That realization brings certain insights.
One is that the players’ moves are governed by their
respective endgames, not ours. Another is that, as a mere
piece, our eventual fate is incidental to the real players and
we can well be sacrificed to further a particular player’s
strategic goals.
Accordingly, our country’s decision makers ought to understand that our interests get advanced only if -- and only for as long as -- these are aligned with at least one player’s own interests. While our decision makers seem cognizant of this and, as a result, appear to be trying to align the interests of the US with ours and bank on our so-called "mutual defense treaty" to gain some leverage for our territorial and maritime claims in the disputed area, it is not altogether clear, to me at least, if they are operating with a realistic understanding of American strategic interests. If they were, they should realize that American economic interests are not served by a shooting conflict with China -- its biggest creditor and its biggest supplier of its consumer goods -- and that the US responding to our invocation of the said mutual defense pact is therefore an option that is completely off the board.

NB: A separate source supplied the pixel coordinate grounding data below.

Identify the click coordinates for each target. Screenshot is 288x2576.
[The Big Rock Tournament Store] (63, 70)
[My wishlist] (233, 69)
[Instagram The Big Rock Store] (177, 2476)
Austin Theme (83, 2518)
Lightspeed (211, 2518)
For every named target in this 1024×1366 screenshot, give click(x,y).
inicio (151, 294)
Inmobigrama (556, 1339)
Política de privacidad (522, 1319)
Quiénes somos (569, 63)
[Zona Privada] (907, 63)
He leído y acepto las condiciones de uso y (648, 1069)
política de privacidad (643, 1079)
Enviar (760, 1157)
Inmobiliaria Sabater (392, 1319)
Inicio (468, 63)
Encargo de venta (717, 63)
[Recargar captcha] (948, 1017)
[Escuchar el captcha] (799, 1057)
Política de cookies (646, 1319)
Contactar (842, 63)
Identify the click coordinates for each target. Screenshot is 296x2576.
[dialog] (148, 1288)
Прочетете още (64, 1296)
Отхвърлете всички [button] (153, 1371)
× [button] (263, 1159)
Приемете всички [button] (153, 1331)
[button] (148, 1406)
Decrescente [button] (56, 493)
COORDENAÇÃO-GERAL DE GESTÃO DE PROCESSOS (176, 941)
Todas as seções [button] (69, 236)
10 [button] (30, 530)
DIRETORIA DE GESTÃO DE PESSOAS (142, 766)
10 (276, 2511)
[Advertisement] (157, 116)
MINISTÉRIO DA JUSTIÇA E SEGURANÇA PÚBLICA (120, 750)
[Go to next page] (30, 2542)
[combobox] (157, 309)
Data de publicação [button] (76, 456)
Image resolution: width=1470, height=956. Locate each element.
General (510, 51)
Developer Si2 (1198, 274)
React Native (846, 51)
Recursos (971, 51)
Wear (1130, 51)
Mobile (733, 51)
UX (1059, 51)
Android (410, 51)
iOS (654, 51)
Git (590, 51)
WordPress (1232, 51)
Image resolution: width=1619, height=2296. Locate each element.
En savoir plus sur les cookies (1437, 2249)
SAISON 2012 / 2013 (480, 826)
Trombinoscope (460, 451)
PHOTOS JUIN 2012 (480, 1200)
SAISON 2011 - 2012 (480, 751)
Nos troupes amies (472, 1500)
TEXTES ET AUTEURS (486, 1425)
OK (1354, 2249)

Our decision makers can, however, take comfort in the fact that neither is it in China’s economic interests to engage in a war with the US -- its biggest external debtor and the biggest market for its manufactured goods -- and that China may actually care about not getting on the US’ bad side and provoking economic sanctions from the US and its allies. After all, the Chinese leadership’s most compelling priority at present is finding a way of economically lifting the over 500 million Chinese still mired in poverty.
As its economic power in the world increases, it is understandable that China would flex its muscles and become increasingly aggressive in enforcing what it sees as its "core interests." This is what is happening in the waters south of mainland China as Chinese leaders begin to realize that their current economic and military might already allows them to unilaterally impose their will on the much weaker countries -- Vietnam, the Philippines, and Malaysia -- who also lay claim to various parts of the territory they want. Having been, historically, subjected to humiliation by the great powers when it was weak, China is fully conscious of the fact that, in geopolitics, might is usually right.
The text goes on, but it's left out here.